B. A., sulla dichiarata e documentata premessa di
aver superato la maggiore età (in quanto nato l'XX.10.1985).
Neppure in questa sede si è costituita la Prefettura
di Napoli.
MOTIVI DELLA DECISIONE
Il ricorso è inammissibile, in quanto proposto da
persona diversa da quella che è stata parte nel
giudizio di merito e nel pregresso procedimento
sanzionatorio amministrativo.
Il dichiarato e documentato raggiungimento della
maggiore età, nelle more del processo la parte del
soggetto, indicato quale materiale autore
dell'infrazione e minorenne all'epoca
dell'accertamento, non vale ad attribuirgli la
legittimazione, sostanziale e processuale, in
relazione all'addebito ed alla relativa impugnativa,
che avrebbe dovuto, anche in questa fase, essere
proposta dal di lui genitore, al quale l'illecito fu
contestato, in corretta applicazione dei principi
enunciati dalla L. 24 novembre 1981, n. 689, a
termini dei quali "non può essere assoggettato a
sanzione amministrativa chi, al momento del fatto,
non aveva compiuto i diciotto anni ..." e "della
violazione risponde chi era tenuto alla sorveglianza
dell'incapace, salvo che provi di non aver potuto
impedire il fatto".
Tali fondamentali regole, attinenti alla capacità
trasgressiva ed alla conseguente possibilità
sanzionatoria in materia di illeciti amministrativi,
risultano applicabili in materia di infrazioni
stradali, in virtù del richiamo operato al D.Lgs. 30
aprile 1992, n. 285, art. 194 (c.d. "Nuovo Codice
della Strada") limitatamente alle sanzioni
amministrative di carattere pecuniario (mentre, per
quelle di natura diversa, quali sospensioni, revoche
et similia, concretamente incidenti sulla
possibilità di continuare a circolare, evidenti
esigenze di politica preventiva e repressiva hanno
imposto la deroga alla regola generale di cui
all'art. 2 cit.), comportano che la responsabilità
del genitore, del tutore o di chi sia comunque
tenuto alla sorveglianza del minorenne, per culpa in
vigilando presunta la diretta e personale di tali
soggetti (in tal senso v., tra le altre Cass.
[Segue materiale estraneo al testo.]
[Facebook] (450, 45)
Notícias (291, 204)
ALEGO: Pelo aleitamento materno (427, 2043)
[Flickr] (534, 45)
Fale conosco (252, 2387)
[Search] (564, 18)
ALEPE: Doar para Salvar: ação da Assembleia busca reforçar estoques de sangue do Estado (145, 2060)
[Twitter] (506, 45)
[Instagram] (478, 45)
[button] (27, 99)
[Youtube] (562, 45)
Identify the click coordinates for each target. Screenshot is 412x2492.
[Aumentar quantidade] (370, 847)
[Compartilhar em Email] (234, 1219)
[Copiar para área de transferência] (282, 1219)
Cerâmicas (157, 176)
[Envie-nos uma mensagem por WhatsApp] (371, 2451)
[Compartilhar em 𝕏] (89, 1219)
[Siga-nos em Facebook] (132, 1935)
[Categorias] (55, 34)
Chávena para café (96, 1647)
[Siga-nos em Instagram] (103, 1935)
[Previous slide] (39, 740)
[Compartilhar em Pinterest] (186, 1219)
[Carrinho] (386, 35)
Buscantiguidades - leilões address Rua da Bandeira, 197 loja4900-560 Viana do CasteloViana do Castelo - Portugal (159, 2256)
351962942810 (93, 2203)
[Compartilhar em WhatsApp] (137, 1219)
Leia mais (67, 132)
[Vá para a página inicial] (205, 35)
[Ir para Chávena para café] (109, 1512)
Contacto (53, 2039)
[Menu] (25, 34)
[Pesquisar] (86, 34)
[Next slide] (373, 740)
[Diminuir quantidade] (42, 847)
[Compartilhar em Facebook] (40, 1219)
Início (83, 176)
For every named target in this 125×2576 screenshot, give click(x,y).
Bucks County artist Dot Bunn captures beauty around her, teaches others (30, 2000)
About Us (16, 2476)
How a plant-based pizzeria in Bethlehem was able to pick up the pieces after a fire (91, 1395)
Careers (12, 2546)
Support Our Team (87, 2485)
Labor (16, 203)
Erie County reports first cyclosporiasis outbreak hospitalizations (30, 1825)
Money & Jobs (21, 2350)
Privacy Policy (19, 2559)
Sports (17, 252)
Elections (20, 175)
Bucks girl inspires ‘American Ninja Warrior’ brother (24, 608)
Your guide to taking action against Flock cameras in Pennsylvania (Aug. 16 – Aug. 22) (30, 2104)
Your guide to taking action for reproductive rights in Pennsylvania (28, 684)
4286/06, 7268/00, 572/99, 6302/96) e permanga a
carico dei medesimi, tenuti a risponderne con il
relativo patrimonio, anche dopo il raggiungimento
della maggiore età dell'ex sottoposto, senza alcuna
possibilità da parte di quest'ultimo di subentrarvi
a qualsiasi titolo, non essendo mai stato
destinatario della sanzione, come nei diversi casi
di cui all'art. 6, comma 2, L. cit. e art. 196
C.d.S., comma 2, prevedenti la responsabilità
solidale tra i materiali autori, capaci di agire,
della violazione e coloro che esercitino sugli
stessi autorità, direzione o vigilanza.
Alla dichiarazione d'inammissibilità
dell'impugnazione non consegue regolamento delle
spese, in assenza di resistenza della P.A..
P.Q.M.
La Corte dichiara il ricorso inammissibile.